Or, why has the Center not applauded the dissenting view of Israel’s leading Haredi rabbi, Aaron Leib Steinman, who said, “there are things that should not be done; what if there would be a similar call in Berlin against renting properties to Jews? Where is the public conscience?”
Israel is lurching toward ever-more extreme expressions of religious-nationalism, electing leaders who publicly profess anti-Arab and anti-immigrant views—and legislate accordingly. Israelis increasingly favor gagging their own country’s human rights organizations, journalists, and activists. This swelling anti-democratic impulse is directed toward non-Jews—whose status is necessarily ambiguous in the “Jewish state”—but even toward some who self-identify as Jews.
Meanwhile, the Simon Wiesenthal Center is in “business-as-usual” mode, issuing stern rebukes to those it deems anti-Semites—i.e., those who criticize Israeli policy and advocate equality for all who inhabit the borderless space of Israel/Palestine.
Last week, SWC Rabbis Marvin Hier and Abraham Cooper took the Presbyterian Church (U.S.A.) to task in an over-the-top op-ed in the Wall Street Journal. A sharp correction to Rabbis Hier and Cooper came in a statement issued by the Israel/Palestine Mission Network of the PC(USA), which noted that “this is not the first time [SWC rabbis] have wrongly accused Christian traditions that are committed to overcoming injustice in the Holy Land of demonizing the Jewish people.”

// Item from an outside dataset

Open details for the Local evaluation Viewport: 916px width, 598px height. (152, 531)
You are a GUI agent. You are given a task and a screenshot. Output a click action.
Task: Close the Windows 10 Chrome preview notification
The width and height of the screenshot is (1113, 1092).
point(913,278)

So, while ignoring the fact that many of Israel’s religious and secular leaders are fomenting rabid, tribal attitudes, what does the Simon Wiesenthal Center deem worth of attention in its quest for “tolerance”? A visit to the organization’s website lists their current preoccupations:
• Slamming UNESCO for its declaration that the “Haram al-Ibrahim/the Cave of the Patriarchs and Bilal bin Rabah Mosque/Rachel’s Tomb” are “an integral part of the occupied Palestinian territories” and “that any unilateral action by the Israeli authorities is to be considered a violation of international law.” Despite the location of these sites in Hebron/Al Khalil, deep within the Palestinian occupied territories, the Simon Wiesenthal Center characterizes UNESCO’s statement as a move to “steal from the Jewish people one of its most sacred religious sites.” [No mention on the Center’s site of Israel’s state-sponsored stealing from the Palestinian people in establishing settlements for half a million Israelis on occupied and expropriated Palestinian land, in Hebron and elsewhere, in violation of international law.]
• Calling on the Japanese discount retail chain, Don Quixote, to remove a “Nazi” uniform adult costume from its stores throughout Japan and Hawaii.
• Slamming as “anti-Semitic scapegoating” an event in Dublin, Ireland, featuring David Cronin, author of a new book titled Europe’s Alliance with Israel: Aiding the Occupation.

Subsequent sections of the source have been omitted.